What is required:
Would you retype exactly the lines below, from the one containing "Click the bug icon in the severity badge" through the end of the entries, both ends included, but not the pictures?

□ □ □ □ □ □ □

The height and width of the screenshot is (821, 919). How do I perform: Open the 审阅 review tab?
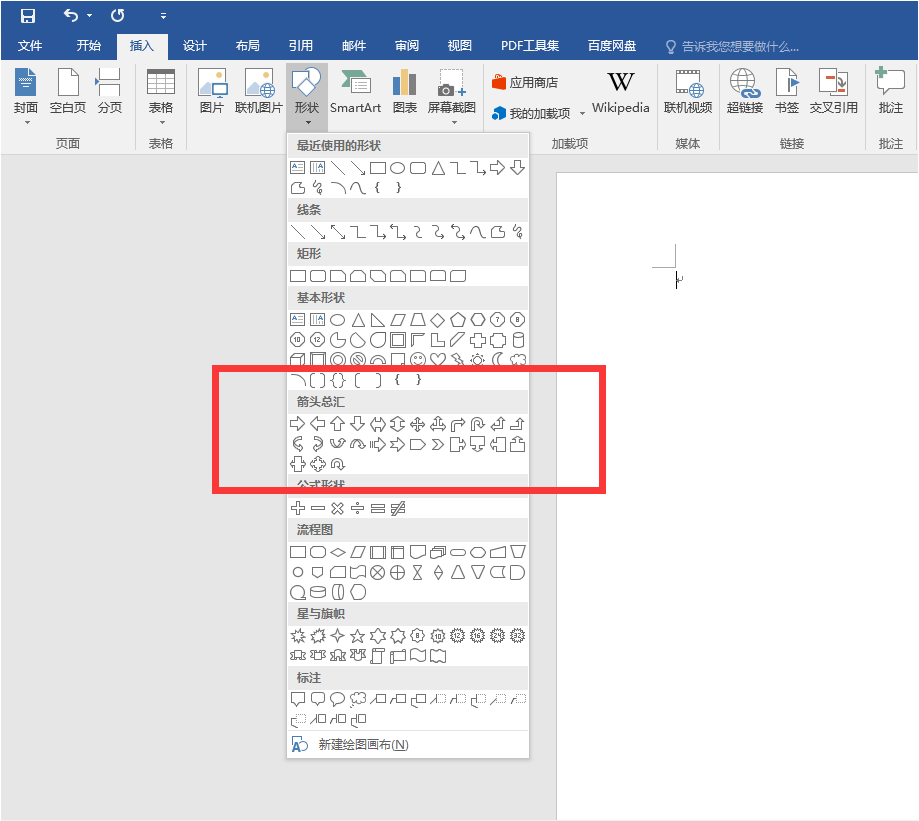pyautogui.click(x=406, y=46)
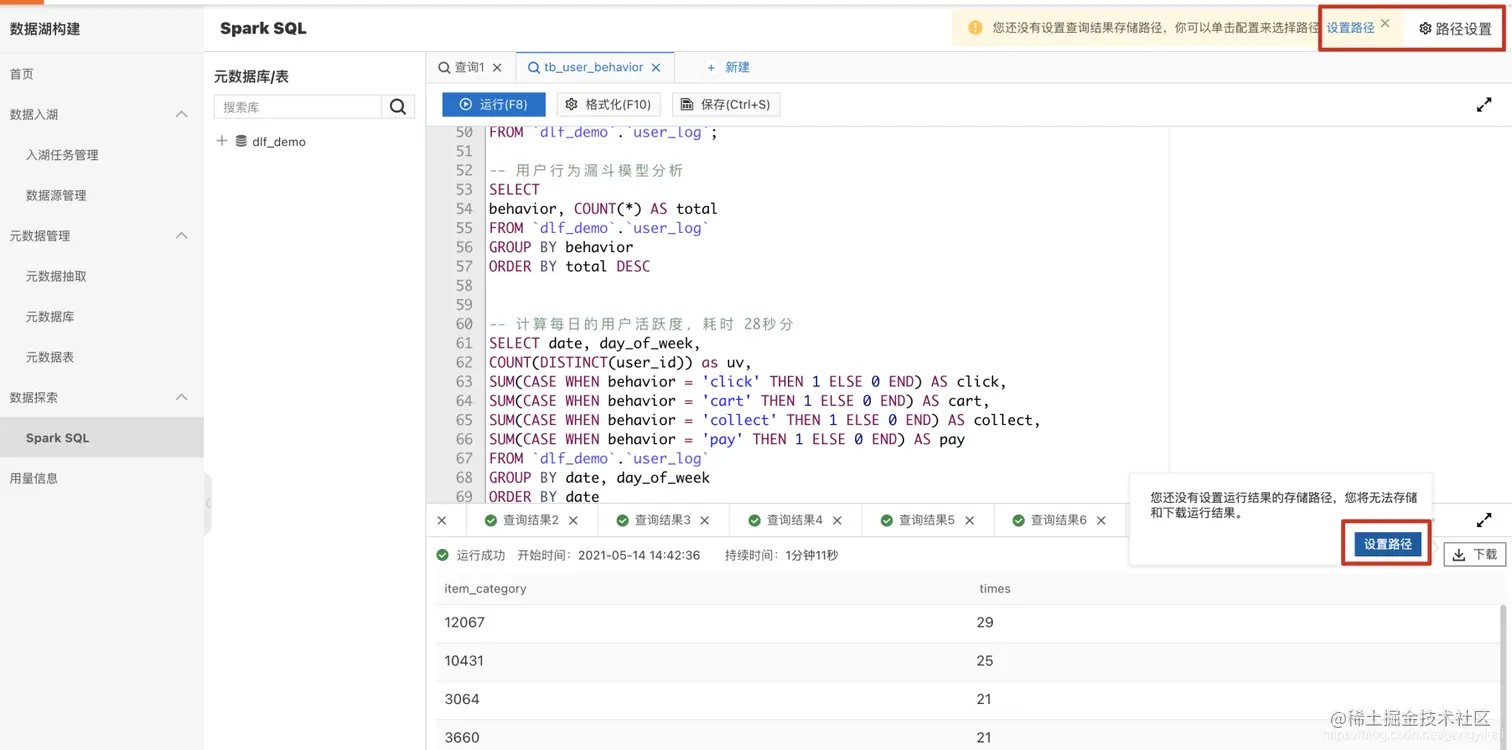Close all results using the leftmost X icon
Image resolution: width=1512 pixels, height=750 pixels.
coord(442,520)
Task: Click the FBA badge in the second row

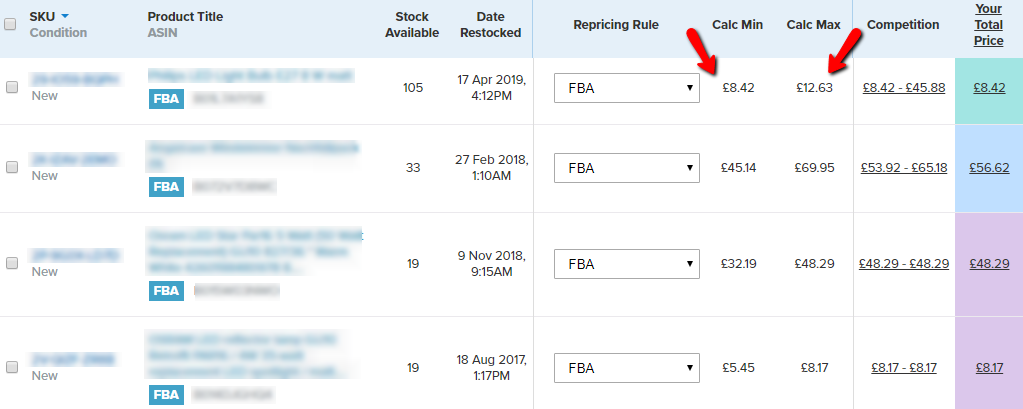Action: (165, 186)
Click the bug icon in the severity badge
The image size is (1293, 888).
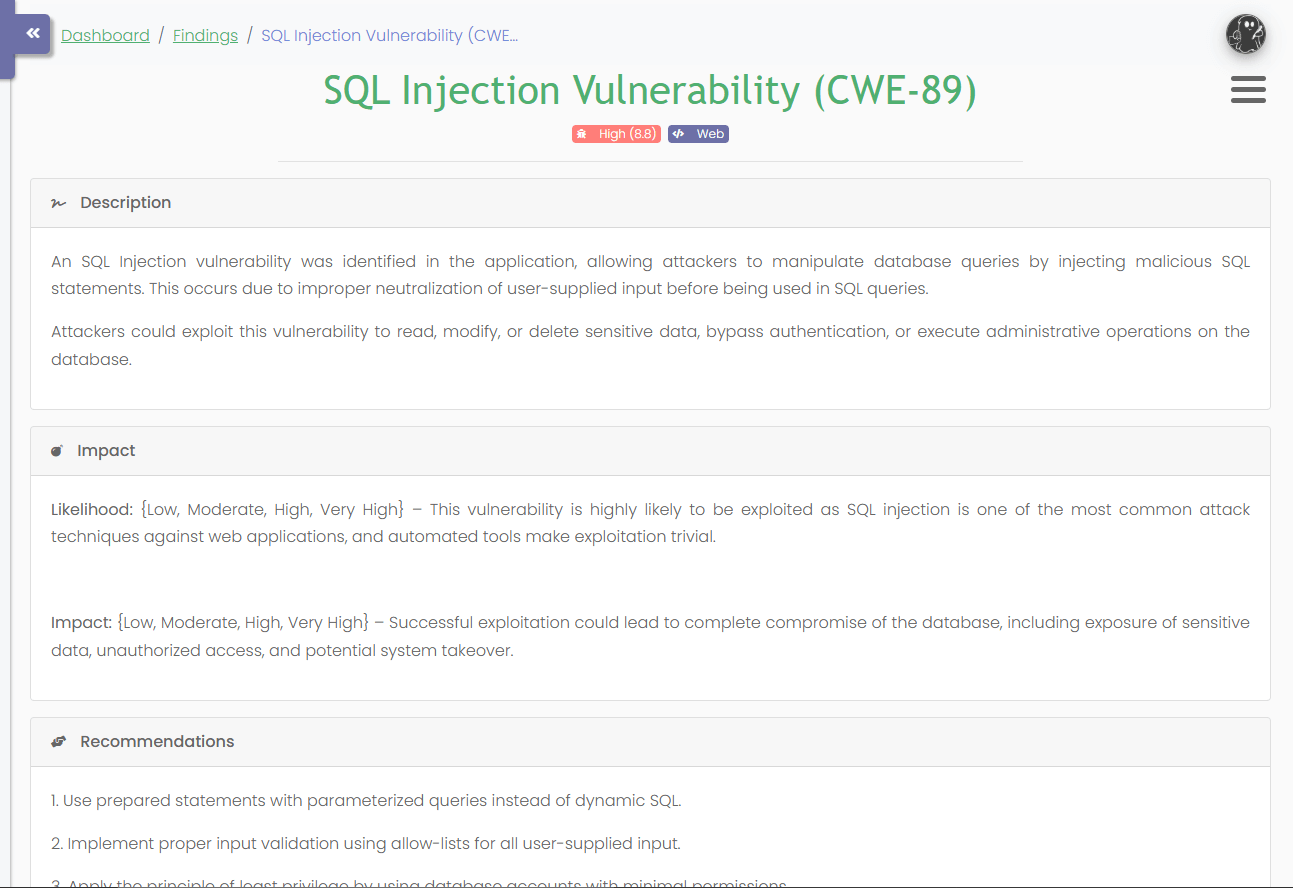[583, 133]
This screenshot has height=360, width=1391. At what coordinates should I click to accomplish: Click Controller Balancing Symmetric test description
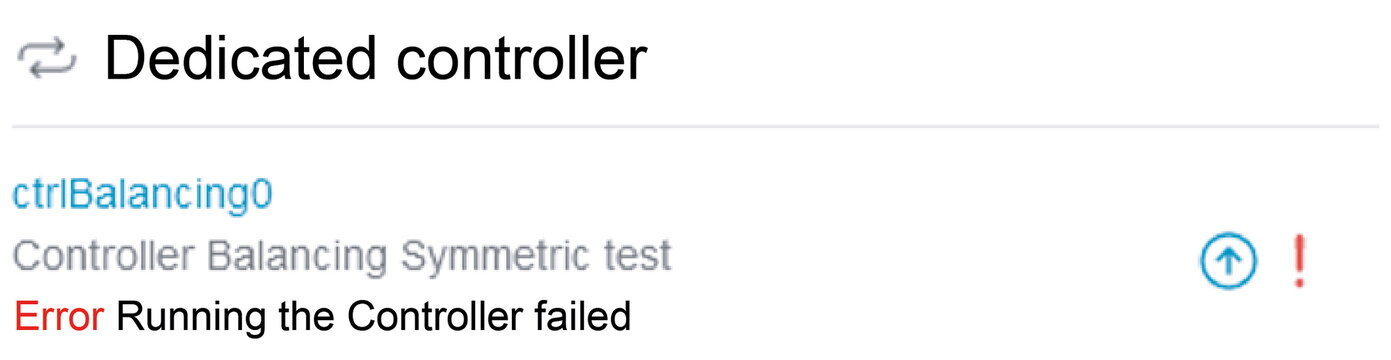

□ □ □ □ □ □ □

Solution to this task:
Click the bug icon in the severity badge
The image size is (1293, 888).
[583, 133]
This screenshot has height=360, width=1391. At what coordinates should I click to accomplish: Click Controller Balancing Symmetric test description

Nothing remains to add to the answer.